*WHAT THE TASK ASKS*
Can you edit the records from the line with "Given: Tap the" up to and including the line with "pyautogui.click(x=328, y=623)" so that "retweet icon" becomes "repost button", keeping everything else the same and returning only those lines?
+++
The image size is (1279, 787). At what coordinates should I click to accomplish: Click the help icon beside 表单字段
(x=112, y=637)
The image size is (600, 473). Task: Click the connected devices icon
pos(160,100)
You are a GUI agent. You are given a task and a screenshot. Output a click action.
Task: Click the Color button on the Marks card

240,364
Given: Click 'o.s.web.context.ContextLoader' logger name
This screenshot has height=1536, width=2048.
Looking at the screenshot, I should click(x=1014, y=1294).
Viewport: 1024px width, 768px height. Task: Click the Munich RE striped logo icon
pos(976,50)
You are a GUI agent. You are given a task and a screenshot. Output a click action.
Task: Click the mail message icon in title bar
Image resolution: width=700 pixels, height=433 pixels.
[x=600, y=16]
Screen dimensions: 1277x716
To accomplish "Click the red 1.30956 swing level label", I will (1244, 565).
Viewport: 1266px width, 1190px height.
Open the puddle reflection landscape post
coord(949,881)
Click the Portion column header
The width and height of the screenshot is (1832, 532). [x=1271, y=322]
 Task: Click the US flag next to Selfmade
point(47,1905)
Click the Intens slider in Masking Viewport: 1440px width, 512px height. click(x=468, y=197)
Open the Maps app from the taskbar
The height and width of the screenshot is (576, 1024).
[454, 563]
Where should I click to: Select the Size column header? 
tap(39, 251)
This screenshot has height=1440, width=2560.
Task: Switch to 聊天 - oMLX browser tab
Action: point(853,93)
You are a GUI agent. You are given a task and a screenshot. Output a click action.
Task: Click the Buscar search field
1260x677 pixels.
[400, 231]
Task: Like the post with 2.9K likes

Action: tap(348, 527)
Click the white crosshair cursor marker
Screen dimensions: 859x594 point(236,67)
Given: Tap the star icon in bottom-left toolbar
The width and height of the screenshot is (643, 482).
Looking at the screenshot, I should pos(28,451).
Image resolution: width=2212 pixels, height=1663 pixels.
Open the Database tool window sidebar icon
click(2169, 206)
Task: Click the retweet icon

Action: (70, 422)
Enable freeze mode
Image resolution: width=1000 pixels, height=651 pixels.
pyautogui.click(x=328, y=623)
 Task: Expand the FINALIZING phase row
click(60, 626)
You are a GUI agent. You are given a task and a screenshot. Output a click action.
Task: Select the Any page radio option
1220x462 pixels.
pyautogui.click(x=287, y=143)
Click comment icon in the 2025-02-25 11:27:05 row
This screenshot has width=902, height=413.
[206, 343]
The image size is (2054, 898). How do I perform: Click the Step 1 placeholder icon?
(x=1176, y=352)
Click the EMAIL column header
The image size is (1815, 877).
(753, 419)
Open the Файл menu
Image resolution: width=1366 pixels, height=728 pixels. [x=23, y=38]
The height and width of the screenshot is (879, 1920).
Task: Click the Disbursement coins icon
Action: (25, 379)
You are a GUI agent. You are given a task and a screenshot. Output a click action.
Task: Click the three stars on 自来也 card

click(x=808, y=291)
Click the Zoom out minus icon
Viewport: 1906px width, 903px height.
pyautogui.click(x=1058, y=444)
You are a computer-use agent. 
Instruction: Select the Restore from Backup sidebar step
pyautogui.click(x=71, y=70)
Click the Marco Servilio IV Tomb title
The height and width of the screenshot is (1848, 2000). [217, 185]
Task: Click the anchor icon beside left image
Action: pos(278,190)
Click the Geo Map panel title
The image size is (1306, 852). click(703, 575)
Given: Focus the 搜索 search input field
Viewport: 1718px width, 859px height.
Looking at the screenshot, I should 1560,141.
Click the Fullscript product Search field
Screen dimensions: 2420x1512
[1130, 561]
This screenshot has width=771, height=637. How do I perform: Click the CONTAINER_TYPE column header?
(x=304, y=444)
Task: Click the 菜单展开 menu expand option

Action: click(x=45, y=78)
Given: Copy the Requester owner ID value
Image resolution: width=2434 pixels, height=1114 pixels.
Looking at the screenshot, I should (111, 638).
+++
*THE COMPLETED TASK*
Given: Tap the star icon in bottom-left toolbar
The width and height of the screenshot is (643, 482).
Looking at the screenshot, I should pos(28,451).
Image resolution: width=2212 pixels, height=1663 pixels.
Open the Database tool window sidebar icon
click(2169, 206)
Task: Click the repost button

Action: (70, 422)
Enable freeze mode
Image resolution: width=1000 pixels, height=651 pixels.
pyautogui.click(x=328, y=623)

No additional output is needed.